按照卫生部《病历书写基本规范》规定,病历是指医务人员在医疗活动过程中形成的文字、符号、图表、影像、切片等资料的总和,包括门(急)诊病历和住院病历。病历书写是指医务人员通过问诊、查体、辅助检查、诊断、治疗、护理等医疗活动获得有关资料,并进行归纳、分析、整理形成医疗活动记录的行为。病历书写应当客观、真实、准确、及时、完整、规范。

门(急)诊病历包括门(急)诊病历首页(门(急)诊手册封面)、病历记录、化验单(检验报告)、医学影像检查资料等。门(急)诊病历首页内容应当包括患者姓名、性别、出生年月日、民族、婚姻状况、职业、工作单位、住址、药物过敏史等项目。门诊手册封面内容应当包括患者姓名、性别、年龄、工作单位或住址、药物过敏史等项目。

住院病历内容包括住院病案首页、入院记录、病程记录、手术同意书、麻醉同意书、输血治疗知情同意书、特殊检查(特殊治疗)同意书、病危(重)通知书、医嘱单、辅助检查报告单、体温单、医学影像检查资料、病理资料等。

根据卫生院的功能任务,我们决定将卫生院的病历统一规定为以下几部分:

一是门诊病历。全县统一格式,实行“一本通”,封面增加“医疗机构名称”,方便患者复诊治疗。

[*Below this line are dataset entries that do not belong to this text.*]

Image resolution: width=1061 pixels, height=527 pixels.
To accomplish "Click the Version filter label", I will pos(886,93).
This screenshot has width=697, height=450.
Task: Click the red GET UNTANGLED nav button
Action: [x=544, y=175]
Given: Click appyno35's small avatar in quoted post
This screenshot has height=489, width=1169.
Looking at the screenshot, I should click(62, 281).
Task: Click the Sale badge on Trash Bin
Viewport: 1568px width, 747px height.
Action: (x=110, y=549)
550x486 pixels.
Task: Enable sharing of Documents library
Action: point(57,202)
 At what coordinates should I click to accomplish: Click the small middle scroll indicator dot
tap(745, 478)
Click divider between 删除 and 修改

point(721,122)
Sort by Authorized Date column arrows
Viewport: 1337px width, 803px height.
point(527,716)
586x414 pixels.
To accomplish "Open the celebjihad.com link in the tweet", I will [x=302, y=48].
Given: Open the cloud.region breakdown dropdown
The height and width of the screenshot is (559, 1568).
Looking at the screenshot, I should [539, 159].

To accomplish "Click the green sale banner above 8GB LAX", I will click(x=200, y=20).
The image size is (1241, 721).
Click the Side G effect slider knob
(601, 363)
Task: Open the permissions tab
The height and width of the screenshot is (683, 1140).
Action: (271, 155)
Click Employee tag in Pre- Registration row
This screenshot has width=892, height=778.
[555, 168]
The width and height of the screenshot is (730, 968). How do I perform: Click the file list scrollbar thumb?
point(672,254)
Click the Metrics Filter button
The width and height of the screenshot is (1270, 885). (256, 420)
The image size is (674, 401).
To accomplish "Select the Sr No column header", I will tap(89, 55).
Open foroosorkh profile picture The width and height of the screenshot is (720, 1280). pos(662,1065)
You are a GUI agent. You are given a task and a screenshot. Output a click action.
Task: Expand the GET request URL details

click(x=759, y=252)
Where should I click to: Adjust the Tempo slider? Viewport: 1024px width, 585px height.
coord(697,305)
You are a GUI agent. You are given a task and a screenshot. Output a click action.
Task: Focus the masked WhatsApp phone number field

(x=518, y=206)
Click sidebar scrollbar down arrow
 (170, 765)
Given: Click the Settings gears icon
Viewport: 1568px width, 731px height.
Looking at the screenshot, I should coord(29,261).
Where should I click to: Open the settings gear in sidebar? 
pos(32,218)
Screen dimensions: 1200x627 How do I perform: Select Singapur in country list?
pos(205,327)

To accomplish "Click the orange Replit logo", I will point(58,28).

二是门诊日志、传染病登记册由疾控中心审定,报局医政股备案。

三是处方,由合疗办按照卫生部《处方管理办法》规定,结合合疗报销要求,对格式审定,报医政股备案。

四是诊断证明书,由卫生局统一格式。

五是住院病历。对卫生院均需使用的,如入院证、病案首页、体温图、检验报告申请单(X光检查申请报告单、心电图检查申请报告单、万能单等)、医嘱(包括临时医嘱、长期医嘱)、危重护理记录单、出院记录、住院患者病情告知书、住院病人出院知情同意书等卫生局统一审定格式。对用量不大或通常植入电脑的医疗文书,如院前急救病历、院前病情告知书、入院记录(电脑直接书写)、病历续页、分娩记录、产程图、麻醉知情同意书、麻醉术前、术后访视、麻醉记录单、手术知情同意书、手术记录单、病危病重通知书、使用自费项目同意书、授权委托书等,由卫生局统一格式,各单位自行安排,或直接在使用时从电脑完成或自行印制。

二、推进措施

(一)按照《山阳县卫生局关于进一步加强卫生院绩效考核工作的通知》(山政卫发〔2012〕53号)规定,今年将把病历书写质量纳入日常考核,依此推动病历质量逐步提高。

(二)统一格式要求。各镇卫生院在使用电脑书写病历时,在内涵质量一时难以明显提高的情况下,一定要教育医务人员形成追求标准、美观的良好习惯养成。避免上不着天、下不着地,两边要么太宽,要么太窄,字号忽大忽小,纸张大小不一种种混乱不堪现象。为此,卫生局统一规定,住院病历自行印制者,一律使用60A4纸,电脑书写打印者使用与此保证接近的纸张;页边距规定为左右20㎝,上24㎝,下20㎝,居中标注页码(各类页码单独标注,如入院记录和病程记录不能连续标注页码,病程记录只能从开始的第一张重新标注);正文字号统一小4,行间距设置1.5倍;书写格式按国家规定执行。

(三)各单位务必组织医务人员认真学习卫生部《病历书写基本规范》、《处方管理办法》和业务学习,切实提高医疗技术水平,提高病历书写质量;组织医疗卫生管理法律法规学习,如《侵权责任法》、《医疗事故处理条例》等,切实增强对病历书写重要性的认识,增强书写病历的自觉性和积极性;采取得力措施,切实扭转当前看病与写病历完全分离以及仅仅为了合疗核报事后捏造病历的严重违规行为,把医疗安全当做卫生院的生命线抓紧抓实抓好。